| PROVIDED PASSAGE |

:::

# Bolens snow blower



## Toyboy (Dec 19, 2010)

Anyone know who makes/made their snow blowers?


----------



## Shryp (Jan 1, 2011)

The used to make their own, but MTD bought them out maybe 10-15 years ago or so.


----------



## Toyboy (Dec 19, 2010)

Shryp said:


> The used to make their own, but MTD bought them out maybe 10-15 years ago or so.


So actually it's a MTD with a Bolens name on it... right?


----------



## sscotsman (Dec 8, 2010)

Ariens made some Bolens for a very short time..
not sure of the exact timeline, but there were a few Ariens 10,000 series machine
re-badge for Bolens in the early 70's...but those are very rare.

I dont believe Bolens ever actually made their own snowblowers..
I think all Bolens snowblowers were "rebadged" and built by someone else.
Not sure who made them through the later 70's and into the 80's..
Bolens was bought by Troy-Bilt in 1987, then Troy-Bilt was bought by MTD
in 2002..Probably the vast majority of Bolens snowblowers were made by MTD.

Like many other brands, I would place Bolens in the "older is better" category.

Scot


----------



## sscotsman (Dec 8, 2010)

Toyboy said:


> So actually it's a MTD with a Bolens name on it... right?


95% likely to be yes.

Scot


----------



## Toyboy (Dec 19, 2010)

sscotsman said:


> 95% likely to be yes.
> 
> Scot


Thank You


----------



## UNDERTAKER (Dec 30, 2013)

FMC also owned and made them a long, long time ago. that was when they were good machines. late 60's into the 70's.


----------



## Buttchet (Mar 5, 2013)

:::

| INFORMATION GIVEN |
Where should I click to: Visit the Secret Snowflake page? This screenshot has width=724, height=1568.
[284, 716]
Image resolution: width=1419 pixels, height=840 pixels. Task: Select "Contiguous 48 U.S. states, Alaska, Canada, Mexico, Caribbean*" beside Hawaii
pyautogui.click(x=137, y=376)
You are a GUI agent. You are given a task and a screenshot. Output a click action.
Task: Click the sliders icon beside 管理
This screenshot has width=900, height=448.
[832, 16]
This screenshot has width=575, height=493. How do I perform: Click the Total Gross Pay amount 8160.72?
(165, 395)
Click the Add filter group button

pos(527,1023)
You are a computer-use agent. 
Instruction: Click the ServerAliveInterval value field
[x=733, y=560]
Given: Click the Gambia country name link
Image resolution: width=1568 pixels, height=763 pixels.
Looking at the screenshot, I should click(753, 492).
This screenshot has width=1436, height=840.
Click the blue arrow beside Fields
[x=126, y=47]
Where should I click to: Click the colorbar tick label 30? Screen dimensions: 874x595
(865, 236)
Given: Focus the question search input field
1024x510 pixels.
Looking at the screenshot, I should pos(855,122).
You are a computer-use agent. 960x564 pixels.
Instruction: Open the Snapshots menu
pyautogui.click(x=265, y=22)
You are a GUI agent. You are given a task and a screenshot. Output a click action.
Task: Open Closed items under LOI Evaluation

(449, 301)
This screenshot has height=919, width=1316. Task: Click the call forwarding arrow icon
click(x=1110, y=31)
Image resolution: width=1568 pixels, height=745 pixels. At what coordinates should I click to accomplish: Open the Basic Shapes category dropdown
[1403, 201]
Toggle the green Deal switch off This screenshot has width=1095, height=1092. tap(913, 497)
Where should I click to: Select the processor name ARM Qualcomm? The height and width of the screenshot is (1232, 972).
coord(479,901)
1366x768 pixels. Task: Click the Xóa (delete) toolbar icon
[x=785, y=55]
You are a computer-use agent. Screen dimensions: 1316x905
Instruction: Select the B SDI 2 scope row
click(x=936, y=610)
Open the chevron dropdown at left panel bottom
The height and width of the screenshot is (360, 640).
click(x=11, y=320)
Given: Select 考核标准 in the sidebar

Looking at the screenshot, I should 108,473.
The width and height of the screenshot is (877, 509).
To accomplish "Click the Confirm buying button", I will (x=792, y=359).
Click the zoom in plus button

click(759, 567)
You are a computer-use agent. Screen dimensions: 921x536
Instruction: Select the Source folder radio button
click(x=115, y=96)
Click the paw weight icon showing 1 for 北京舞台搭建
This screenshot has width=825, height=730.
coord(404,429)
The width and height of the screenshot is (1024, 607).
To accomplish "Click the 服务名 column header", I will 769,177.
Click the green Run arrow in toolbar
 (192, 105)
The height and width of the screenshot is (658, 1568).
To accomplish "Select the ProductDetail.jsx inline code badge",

:::

| PROBLEMS |
- A) According to the Bolens snow blower thread, in what year did Troy-Bilt buy Bolens?
- B) Carry on the Bolens snow blower thread past its final line.

| SOLVED TASKS |
- A) 1987

- B)
I have a 1978 and have yet to be able to cross it to anything else. pic below with a different engine but originally had a 8hp tecuseh on it. whatever it really is I love this model is an absolute tank that cannot be stopped


----------



## N. MN Ariens (Nov 12, 2014)

Buttchet said:


> I have a 1978 and have yet to be able to cross it to anything else. pic below with a different engine but originally had a 8hp tecuseh on it. whatever it really is I love this model is an absolute tank that cannot be stopped


Looks like a nice repowered machine. 

Is it just me or is there an Ariens resemblance here?

Is this from the era where they were relabeled Ariens?


----------



## Hkellogg (Jan 22, 2014)

saw this on the local craigs


----------



## Toyboy (Dec 19, 2010)

Hkellogg said:


> saw this on the local craigs


That looks in really nice shape.


----------



## db9938 (Nov 17, 2013)

That's a beefy solid machine. And if you look to the right of the label where it says Bolens, you can clearly see FMC. Get a chance google FMC, they have an interesting story. FMC stands for Food Manufacturing Crop, but they also produce military vehicles.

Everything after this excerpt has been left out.